I think this (interpretations 1 and 2 above) is exactly what the AP syllabus expects us to teach this year.
Another kind of problem which involves a definite integral as a sum of products (which I haven't seen mentioned on this list) is problems involving density. Two examples:
(1) (a) If the density of a metal rod is 200 grams/inch, and if the rod is 2 feet long, what is the mass of the rod?
(b) The density of a second rod is not constant: it is more dense toward one end. Suppose the density at a point s inches from the left end is given by D = 200 + 0.3s^2 grams/inch. -- What is the density at the left end? -- What is the density in the middle? -- What is the density at the right end? -- Write a Riemann sum approximating the total mass of the rod. -- Use an integral to find the total mass of the rod.
(2) [based on Harvard Calculus, p. 423 (I changed r from 1 to 1.5)]:
If the density of air at a height h is given by P = 1.28e^(-0.000124h), where P is the density in kg/m^3 and h is the height above ground level in m, find the mass of a cylindrical column of air 25 km high with a diameter of 3 m.
(These also make good problems if the density is given by a table or a graph, instead of by a formula.)
On a different but related subject, I worry that in many situations my students find the area under a function without really thinking about it: they pick up cues from the problem that it must be an area-under-the-graph problem, without *understanding* what the area really represents. (They could do this with the first example above.) One cue is that we're in the "applications of the definite integral" chapter.
So on my homework and test, I asked the following kind of question:
I give a series of graphs (sketches), with descriptions of quantities on each axis, and numbers on each axis. On each graph I draw a point on the graph, and I shade in an area beneath a portion of the graph. The directions are:
For each graph, (a) say in words what the indicated point tells you (use specific numbers) (b) say in words what the indicated area represents, or say "the area doesn't mean anything."
(Part a is less important than part b; it's there mainly to get them to think about the meaning of the graph.)

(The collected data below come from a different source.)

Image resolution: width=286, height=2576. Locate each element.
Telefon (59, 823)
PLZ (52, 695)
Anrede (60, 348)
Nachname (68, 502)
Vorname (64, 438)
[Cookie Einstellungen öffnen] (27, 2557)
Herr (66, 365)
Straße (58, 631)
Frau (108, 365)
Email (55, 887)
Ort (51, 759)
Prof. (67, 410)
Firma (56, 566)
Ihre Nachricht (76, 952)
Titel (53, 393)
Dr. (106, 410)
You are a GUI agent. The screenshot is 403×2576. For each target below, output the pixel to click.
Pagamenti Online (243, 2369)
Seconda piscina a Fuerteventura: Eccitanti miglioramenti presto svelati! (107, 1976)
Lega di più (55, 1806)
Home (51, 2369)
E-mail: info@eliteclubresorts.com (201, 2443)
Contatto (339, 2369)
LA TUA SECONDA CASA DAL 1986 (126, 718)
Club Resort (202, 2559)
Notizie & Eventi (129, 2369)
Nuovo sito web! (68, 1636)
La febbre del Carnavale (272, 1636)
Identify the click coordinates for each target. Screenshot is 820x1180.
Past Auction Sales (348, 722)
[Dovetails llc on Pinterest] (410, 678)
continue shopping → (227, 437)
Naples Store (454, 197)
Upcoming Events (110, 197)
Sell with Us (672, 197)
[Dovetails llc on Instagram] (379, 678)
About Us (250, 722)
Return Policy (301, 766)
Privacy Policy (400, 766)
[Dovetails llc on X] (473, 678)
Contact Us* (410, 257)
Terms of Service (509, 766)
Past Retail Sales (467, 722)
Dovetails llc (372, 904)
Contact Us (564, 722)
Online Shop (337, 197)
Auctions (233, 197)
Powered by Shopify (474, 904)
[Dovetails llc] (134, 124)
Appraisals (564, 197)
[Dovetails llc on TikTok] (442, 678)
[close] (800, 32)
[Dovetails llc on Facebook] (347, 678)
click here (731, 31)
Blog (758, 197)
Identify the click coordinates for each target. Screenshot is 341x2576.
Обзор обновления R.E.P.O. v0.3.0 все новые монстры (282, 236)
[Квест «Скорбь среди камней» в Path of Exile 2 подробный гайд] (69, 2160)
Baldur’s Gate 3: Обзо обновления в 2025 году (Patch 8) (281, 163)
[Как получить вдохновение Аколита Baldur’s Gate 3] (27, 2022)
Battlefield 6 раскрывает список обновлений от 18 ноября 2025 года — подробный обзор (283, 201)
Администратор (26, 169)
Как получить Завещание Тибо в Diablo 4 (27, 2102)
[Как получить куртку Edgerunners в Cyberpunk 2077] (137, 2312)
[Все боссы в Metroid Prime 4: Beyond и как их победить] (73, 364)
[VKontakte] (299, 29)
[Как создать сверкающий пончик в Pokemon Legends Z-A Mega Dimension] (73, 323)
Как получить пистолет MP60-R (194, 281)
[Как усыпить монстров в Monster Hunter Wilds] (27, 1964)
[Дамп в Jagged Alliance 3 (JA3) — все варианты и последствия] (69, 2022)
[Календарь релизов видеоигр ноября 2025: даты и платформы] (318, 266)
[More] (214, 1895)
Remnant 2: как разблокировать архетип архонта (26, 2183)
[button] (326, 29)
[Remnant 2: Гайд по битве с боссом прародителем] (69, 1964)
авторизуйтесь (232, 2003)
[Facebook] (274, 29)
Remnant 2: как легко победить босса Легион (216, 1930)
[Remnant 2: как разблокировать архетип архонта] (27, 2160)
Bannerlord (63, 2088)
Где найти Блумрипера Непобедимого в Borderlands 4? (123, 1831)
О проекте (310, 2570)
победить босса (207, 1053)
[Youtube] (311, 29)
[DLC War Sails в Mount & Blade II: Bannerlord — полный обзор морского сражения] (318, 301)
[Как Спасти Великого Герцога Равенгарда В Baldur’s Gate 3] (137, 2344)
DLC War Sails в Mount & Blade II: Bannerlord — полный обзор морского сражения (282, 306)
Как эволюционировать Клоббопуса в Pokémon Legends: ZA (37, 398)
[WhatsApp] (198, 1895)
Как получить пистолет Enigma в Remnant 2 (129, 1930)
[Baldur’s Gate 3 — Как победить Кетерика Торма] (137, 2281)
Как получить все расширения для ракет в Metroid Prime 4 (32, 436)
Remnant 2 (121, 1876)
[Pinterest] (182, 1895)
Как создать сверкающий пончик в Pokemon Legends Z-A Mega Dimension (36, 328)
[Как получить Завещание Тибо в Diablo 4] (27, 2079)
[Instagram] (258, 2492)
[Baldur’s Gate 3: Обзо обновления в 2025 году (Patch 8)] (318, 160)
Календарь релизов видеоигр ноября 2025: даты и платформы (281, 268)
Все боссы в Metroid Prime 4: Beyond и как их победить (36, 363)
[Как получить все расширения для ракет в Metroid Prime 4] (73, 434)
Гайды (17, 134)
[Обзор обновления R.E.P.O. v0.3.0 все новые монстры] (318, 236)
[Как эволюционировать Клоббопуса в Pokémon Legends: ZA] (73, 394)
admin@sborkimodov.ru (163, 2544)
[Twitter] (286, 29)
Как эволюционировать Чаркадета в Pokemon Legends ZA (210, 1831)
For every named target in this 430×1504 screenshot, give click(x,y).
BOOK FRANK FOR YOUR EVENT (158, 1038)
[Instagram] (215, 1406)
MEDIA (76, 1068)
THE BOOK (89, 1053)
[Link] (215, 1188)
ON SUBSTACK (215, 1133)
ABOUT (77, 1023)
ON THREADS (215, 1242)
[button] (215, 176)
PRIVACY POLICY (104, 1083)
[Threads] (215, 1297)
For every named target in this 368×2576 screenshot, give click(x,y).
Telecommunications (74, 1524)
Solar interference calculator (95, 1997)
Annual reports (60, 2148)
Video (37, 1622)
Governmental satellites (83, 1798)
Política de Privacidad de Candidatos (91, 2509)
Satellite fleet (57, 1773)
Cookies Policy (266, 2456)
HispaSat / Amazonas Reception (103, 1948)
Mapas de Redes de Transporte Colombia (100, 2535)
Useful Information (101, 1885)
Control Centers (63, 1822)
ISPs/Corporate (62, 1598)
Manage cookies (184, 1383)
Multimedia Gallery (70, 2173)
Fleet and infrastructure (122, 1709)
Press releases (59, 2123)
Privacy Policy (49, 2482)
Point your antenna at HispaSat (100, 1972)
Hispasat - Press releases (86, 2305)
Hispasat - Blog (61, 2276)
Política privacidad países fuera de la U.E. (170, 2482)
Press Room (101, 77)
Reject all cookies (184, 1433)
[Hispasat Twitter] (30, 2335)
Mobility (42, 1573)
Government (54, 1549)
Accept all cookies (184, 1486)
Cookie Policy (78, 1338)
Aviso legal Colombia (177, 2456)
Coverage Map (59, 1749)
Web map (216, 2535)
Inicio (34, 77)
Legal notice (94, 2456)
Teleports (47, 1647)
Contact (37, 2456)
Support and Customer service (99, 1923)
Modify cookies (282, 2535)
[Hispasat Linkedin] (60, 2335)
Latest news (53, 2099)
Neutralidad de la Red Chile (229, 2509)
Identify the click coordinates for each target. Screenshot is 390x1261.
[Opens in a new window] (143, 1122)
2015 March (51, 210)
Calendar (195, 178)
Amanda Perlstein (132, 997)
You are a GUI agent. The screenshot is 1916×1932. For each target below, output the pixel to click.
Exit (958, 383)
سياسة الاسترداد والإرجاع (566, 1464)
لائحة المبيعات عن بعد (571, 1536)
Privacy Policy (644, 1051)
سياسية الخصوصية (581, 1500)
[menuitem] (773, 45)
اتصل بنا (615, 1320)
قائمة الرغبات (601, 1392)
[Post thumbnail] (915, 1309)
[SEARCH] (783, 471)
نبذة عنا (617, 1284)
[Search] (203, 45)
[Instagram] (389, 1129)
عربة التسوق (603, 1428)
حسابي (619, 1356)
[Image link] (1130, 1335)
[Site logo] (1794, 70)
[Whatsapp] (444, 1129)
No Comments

The graphs are sketches of:
(1) x: time (months); y: price of gasoline ($) (2) x: time (days); y: daily wombat sales (ferrets/day) [graph has a bump up during the Christmas shopping season] (3) x: time (years); y: population of your town (thousands) (4) x: time (years); y: birth rate (births/year) (thousands) (5) x: time (days since impregnation); y: cow's daily milk production (gal/day) (6) x: time (days); y: the height of a plant (cm) (7) x: time (days); y: daily sales at a store ($) (8) x: time (hours); y: rate of change of temperature (degrees F per min)
(1) (a) after 4 months, the price of gasoline was about $1.20. (b) the area doesn't mean anything (2) (a) on day 10, the store sold about 45 wombats (b) the area represents the number of wombats sold during that period of time
Looking at this list of graphs, I see I need some examples with variables other than time on the x-axis.